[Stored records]
════════════════════

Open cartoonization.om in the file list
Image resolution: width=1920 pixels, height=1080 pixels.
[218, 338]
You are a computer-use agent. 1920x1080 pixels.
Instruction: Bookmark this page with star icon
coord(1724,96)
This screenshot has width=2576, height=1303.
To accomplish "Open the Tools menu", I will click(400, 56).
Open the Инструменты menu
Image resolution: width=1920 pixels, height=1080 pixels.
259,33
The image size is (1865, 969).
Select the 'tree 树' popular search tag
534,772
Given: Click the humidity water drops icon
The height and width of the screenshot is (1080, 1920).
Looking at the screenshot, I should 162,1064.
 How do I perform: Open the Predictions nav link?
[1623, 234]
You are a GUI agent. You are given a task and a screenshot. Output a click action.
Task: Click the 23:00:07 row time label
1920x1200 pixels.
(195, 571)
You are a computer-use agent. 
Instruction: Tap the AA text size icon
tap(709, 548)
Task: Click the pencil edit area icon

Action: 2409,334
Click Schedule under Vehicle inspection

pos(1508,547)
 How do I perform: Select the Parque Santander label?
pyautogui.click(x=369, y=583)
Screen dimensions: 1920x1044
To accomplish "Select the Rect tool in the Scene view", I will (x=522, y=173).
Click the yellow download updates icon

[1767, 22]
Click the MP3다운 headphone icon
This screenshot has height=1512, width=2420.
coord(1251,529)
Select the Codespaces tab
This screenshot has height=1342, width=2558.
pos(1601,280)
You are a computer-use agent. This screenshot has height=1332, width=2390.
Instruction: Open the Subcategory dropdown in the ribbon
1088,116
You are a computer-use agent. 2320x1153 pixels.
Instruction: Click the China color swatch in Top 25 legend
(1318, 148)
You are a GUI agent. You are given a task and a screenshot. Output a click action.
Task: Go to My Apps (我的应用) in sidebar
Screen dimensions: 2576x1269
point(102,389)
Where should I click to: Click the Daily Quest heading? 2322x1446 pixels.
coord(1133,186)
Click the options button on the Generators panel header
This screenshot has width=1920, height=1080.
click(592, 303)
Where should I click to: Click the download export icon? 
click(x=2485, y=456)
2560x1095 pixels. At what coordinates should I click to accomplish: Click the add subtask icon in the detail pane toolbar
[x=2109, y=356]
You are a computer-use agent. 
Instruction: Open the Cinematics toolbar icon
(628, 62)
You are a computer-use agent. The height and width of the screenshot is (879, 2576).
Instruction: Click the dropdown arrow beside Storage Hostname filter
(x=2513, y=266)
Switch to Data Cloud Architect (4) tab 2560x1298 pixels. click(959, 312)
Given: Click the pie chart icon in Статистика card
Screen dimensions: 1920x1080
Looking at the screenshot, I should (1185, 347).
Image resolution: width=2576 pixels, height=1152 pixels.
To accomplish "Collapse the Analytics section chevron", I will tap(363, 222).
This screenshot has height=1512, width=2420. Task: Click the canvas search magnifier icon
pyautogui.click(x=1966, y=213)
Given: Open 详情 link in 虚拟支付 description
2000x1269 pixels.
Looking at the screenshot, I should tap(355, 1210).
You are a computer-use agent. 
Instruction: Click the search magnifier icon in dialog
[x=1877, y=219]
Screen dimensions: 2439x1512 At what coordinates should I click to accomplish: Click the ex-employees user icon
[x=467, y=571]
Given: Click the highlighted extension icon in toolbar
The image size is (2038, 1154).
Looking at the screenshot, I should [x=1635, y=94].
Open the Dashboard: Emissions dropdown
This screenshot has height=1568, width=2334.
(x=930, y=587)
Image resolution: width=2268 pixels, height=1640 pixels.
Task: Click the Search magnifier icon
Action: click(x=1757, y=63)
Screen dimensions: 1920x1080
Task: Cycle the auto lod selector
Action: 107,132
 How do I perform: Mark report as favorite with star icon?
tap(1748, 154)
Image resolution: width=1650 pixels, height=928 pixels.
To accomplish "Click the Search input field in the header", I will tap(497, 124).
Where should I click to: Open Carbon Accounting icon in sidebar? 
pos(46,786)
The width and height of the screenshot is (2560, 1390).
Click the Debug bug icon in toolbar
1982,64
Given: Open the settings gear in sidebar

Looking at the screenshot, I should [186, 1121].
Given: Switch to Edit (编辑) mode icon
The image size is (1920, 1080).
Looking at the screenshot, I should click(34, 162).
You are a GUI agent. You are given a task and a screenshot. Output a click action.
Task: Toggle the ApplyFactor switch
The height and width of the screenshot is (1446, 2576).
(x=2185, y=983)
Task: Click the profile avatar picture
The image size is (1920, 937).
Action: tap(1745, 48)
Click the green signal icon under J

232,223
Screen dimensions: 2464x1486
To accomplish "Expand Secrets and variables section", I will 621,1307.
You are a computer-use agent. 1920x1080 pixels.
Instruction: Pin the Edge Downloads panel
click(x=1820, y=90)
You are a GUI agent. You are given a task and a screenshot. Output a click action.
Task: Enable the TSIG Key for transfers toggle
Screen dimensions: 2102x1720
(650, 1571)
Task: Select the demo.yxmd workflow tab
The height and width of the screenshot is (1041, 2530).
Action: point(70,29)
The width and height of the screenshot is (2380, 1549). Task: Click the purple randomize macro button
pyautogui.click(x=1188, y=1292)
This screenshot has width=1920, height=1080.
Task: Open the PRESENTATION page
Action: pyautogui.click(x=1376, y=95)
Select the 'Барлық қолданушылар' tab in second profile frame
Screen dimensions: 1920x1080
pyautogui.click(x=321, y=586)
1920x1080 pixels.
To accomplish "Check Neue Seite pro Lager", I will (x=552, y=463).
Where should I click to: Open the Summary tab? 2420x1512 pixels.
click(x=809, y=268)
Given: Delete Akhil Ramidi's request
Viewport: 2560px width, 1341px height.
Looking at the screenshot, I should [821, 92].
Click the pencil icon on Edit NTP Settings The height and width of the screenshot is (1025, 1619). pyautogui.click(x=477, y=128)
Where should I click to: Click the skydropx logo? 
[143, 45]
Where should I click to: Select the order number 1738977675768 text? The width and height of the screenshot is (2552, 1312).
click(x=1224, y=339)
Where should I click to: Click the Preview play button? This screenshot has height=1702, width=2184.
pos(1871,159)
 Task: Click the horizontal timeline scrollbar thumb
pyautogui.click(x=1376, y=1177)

════════════════════

What to work on:
This exercise requires that all of the entries be repeated exactly.

Output below:
Open cartoonization.om in the file list
Image resolution: width=1920 pixels, height=1080 pixels.
[218, 338]
You are a computer-use agent. 1920x1080 pixels.
Instruction: Bookmark this page with star icon
coord(1724,96)
This screenshot has width=2576, height=1303.
To accomplish "Open the Tools menu", I will click(400, 56).
Open the Инструменты menu
Image resolution: width=1920 pixels, height=1080 pixels.
259,33
The image size is (1865, 969).
Select the 'tree 树' popular search tag
534,772
Given: Click the humidity water drops icon
The height and width of the screenshot is (1080, 1920).
Looking at the screenshot, I should 162,1064.
 How do I perform: Open the Predictions nav link?
[1623, 234]
You are a GUI agent. You are given a task and a screenshot. Output a click action.
Task: Click the 23:00:07 row time label
1920x1200 pixels.
(195, 571)
You are a computer-use agent. 
Instruction: Tap the AA text size icon
tap(709, 548)
Task: Click the pencil edit area icon

Action: 2409,334
Click Schedule under Vehicle inspection

pos(1508,547)
 How do I perform: Select the Parque Santander label?
pyautogui.click(x=369, y=583)
Screen dimensions: 1920x1044
To accomplish "Select the Rect tool in the Scene view", I will (x=522, y=173).
Click the yellow download updates icon

[1767, 22]
Click the MP3다운 headphone icon
This screenshot has height=1512, width=2420.
coord(1251,529)
Select the Codespaces tab
This screenshot has height=1342, width=2558.
pos(1601,280)
You are a computer-use agent. This screenshot has height=1332, width=2390.
Instruction: Open the Subcategory dropdown in the ribbon
1088,116
You are a computer-use agent. 2320x1153 pixels.
Instruction: Click the China color swatch in Top 25 legend
(1318, 148)
You are a GUI agent. You are given a task and a screenshot. Output a click action.
Task: Go to My Apps (我的应用) in sidebar
Screen dimensions: 2576x1269
point(102,389)
Where should I click to: Click the Daily Quest heading? 2322x1446 pixels.
coord(1133,186)
Click the options button on the Generators panel header
This screenshot has width=1920, height=1080.
click(592, 303)
Where should I click to: Click the download export icon? 
click(x=2485, y=456)
2560x1095 pixels. At what coordinates should I click to accomplish: Click the add subtask icon in the detail pane toolbar
[x=2109, y=356]
You are a computer-use agent. 
Instruction: Open the Cinematics toolbar icon
(628, 62)
You are a computer-use agent. The height and width of the screenshot is (879, 2576).
Instruction: Click the dropdown arrow beside Storage Hostname filter
(x=2513, y=266)
Switch to Data Cloud Architect (4) tab 2560x1298 pixels. click(959, 312)
Given: Click the pie chart icon in Статистика card
Screen dimensions: 1920x1080
Looking at the screenshot, I should (1185, 347).
Image resolution: width=2576 pixels, height=1152 pixels.
To accomplish "Collapse the Analytics section chevron", I will tap(363, 222).
This screenshot has height=1512, width=2420. Task: Click the canvas search magnifier icon
pyautogui.click(x=1966, y=213)
Given: Open 详情 link in 虚拟支付 description
2000x1269 pixels.
Looking at the screenshot, I should tap(355, 1210).
You are a computer-use agent. 
Instruction: Click the search magnifier icon in dialog
[x=1877, y=219]
Screen dimensions: 2439x1512 At what coordinates should I click to accomplish: Click the ex-employees user icon
[x=467, y=571]
Given: Click the highlighted extension icon in toolbar
The image size is (2038, 1154).
Looking at the screenshot, I should [x=1635, y=94].
Open the Dashboard: Emissions dropdown
This screenshot has height=1568, width=2334.
(x=930, y=587)
Image resolution: width=2268 pixels, height=1640 pixels.
Task: Click the Search magnifier icon
Action: click(x=1757, y=63)
Screen dimensions: 1920x1080
Task: Cycle the auto lod selector
Action: 107,132
 How do I perform: Mark report as favorite with star icon?
tap(1748, 154)
Image resolution: width=1650 pixels, height=928 pixels.
To accomplish "Click the Search input field in the header", I will tap(497, 124).
Where should I click to: Open Carbon Accounting icon in sidebar? 
pos(46,786)
The width and height of the screenshot is (2560, 1390).
Click the Debug bug icon in toolbar
1982,64
Given: Open the settings gear in sidebar

Looking at the screenshot, I should [186, 1121].
Given: Switch to Edit (编辑) mode icon
The image size is (1920, 1080).
Looking at the screenshot, I should click(34, 162).
You are a GUI agent. You are given a task and a screenshot. Output a click action.
Task: Toggle the ApplyFactor switch
The height and width of the screenshot is (1446, 2576).
(x=2185, y=983)
Task: Click the profile avatar picture
The image size is (1920, 937).
Action: tap(1745, 48)
Click the green signal icon under J

232,223
Screen dimensions: 2464x1486
To accomplish "Expand Secrets and variables section", I will 621,1307.
You are a computer-use agent. 1920x1080 pixels.
Instruction: Pin the Edge Downloads panel
click(x=1820, y=90)
You are a GUI agent. You are given a task and a screenshot. Output a click action.
Task: Enable the TSIG Key for transfers toggle
Screen dimensions: 2102x1720
(650, 1571)
Task: Select the demo.yxmd workflow tab
The height and width of the screenshot is (1041, 2530).
Action: point(70,29)
The width and height of the screenshot is (2380, 1549). Task: Click the purple randomize macro button
pyautogui.click(x=1188, y=1292)
This screenshot has width=1920, height=1080.
Task: Open the PRESENTATION page
Action: pyautogui.click(x=1376, y=95)
Select the 'Барлық қолданушылар' tab in second profile frame
Screen dimensions: 1920x1080
pyautogui.click(x=321, y=586)
1920x1080 pixels.
To accomplish "Check Neue Seite pro Lager", I will (x=552, y=463).
Where should I click to: Open the Summary tab? 2420x1512 pixels.
click(x=809, y=268)
Given: Delete Akhil Ramidi's request
Viewport: 2560px width, 1341px height.
Looking at the screenshot, I should [821, 92].
Click the pencil icon on Edit NTP Settings The height and width of the screenshot is (1025, 1619). pyautogui.click(x=477, y=128)
Where should I click to: Click the skydropx logo? 
[143, 45]
Where should I click to: Select the order number 1738977675768 text? The width and height of the screenshot is (2552, 1312).
click(x=1224, y=339)
Where should I click to: Click the Preview play button? This screenshot has height=1702, width=2184.
pos(1871,159)
 Task: Click the horizontal timeline scrollbar thumb
pyautogui.click(x=1376, y=1177)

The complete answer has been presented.